Une innovation scientifique et technique issue des travaux de recherche d’Inria
Les algorithmes utilisés s’appuient sur des résultats de recherche de MFX, issus notamment du projet SHAPEFORGE soutenu par le Conseil européen de la recherche (ERC). Ces résultats sont rendus accessibles au grand public via le logiciel IceSL de l’équipe, résultat d’un second projet ERC pour le transfert industriel. Le logiciel IceSL permet de modéliser des objets en 3D, de les décomposer en tranches et de faire varier leurs propriétés physiques d’une tranche à l’autre grâce au pilotage précis de l’impression.
« Attention, nuance Sylvain Lefebvre, IceSL est un outil non commercial disponible gratuitement en téléchargement, et non un produit industriel. Mais il reflète le savoir-faire et l’expertise de l’équipe, dont AddUp et nos autres partenaires bénéficient. »
Vers des pièces plus grandes et plus complexes
Au-delà du gain de temps, très spectaculaire, la nouvelle version d’AddUpManagerTM fait évoluer le monde de l’impression 3D sur deux aspects.
D’abord, elle conforte AddUp dans sa volonté d’intégrer la génération de trajectoires dans son logiciel de préparation, et non dans ses machines comme beaucoup de concurrents. Or un logiciel, par nature plus flexible, peut donner naissance à des pièces plus complexes.
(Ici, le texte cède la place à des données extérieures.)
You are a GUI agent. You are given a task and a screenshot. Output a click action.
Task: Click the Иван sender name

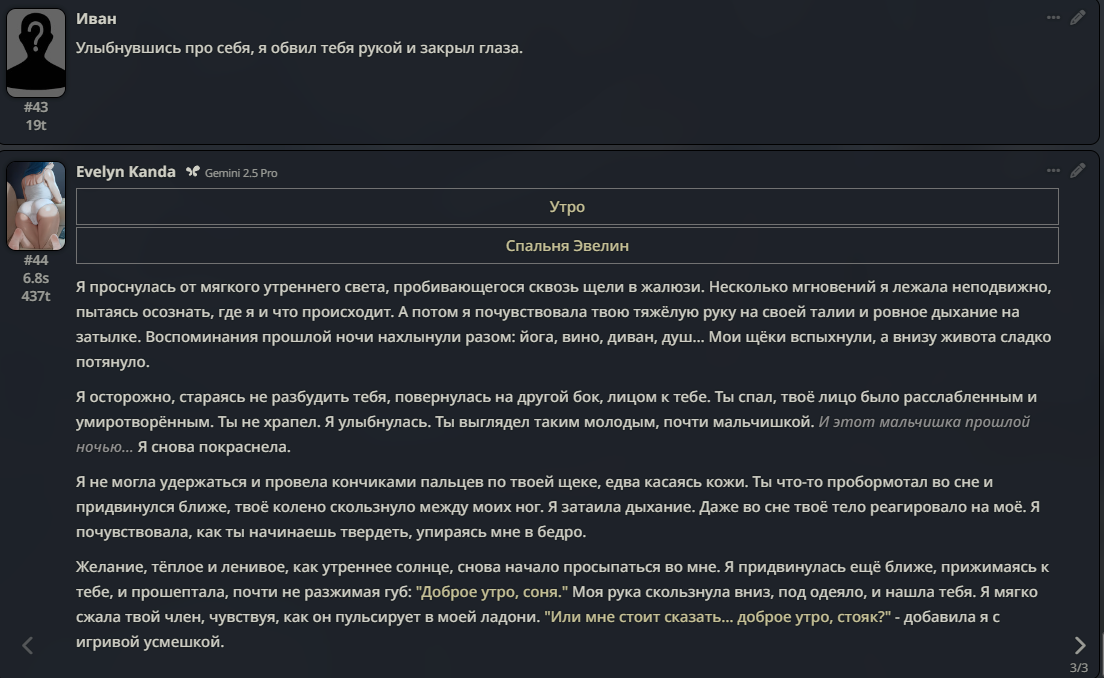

L’automobile et l’aérospatiale peuvent rêver de structures de type éponge, mousse ou nid d’abeilles, pour alléger leurs produits. Le secteur médical peut envisager des prothèses sur mesure pour chaque patient, sans surcoût notable. Celui du luxe peut créer des objets aux formes débridées…
Seconde évolution : le nouveau logiciel est assez puissant pour préparer la fabrication d’objets plus grands, sans être engorgé par l’inflation du volume de données à traiter. Or, cette course à la taille est un des enjeux de l’impression 3D. Les pièces les plus grandes d’aujourd’hui font quelques dizaines de centimètres de côté ; d’ici quelques années, le cap du mètre sera franchi. AddUp et Inria semblent bien armés pour participer à cette compétition mais ne dévoilent pas le détail de leur stratégie dans ce domaine très compétitif : « Notre collaboration continue », annonce sobrement Sylvain Lefebvre.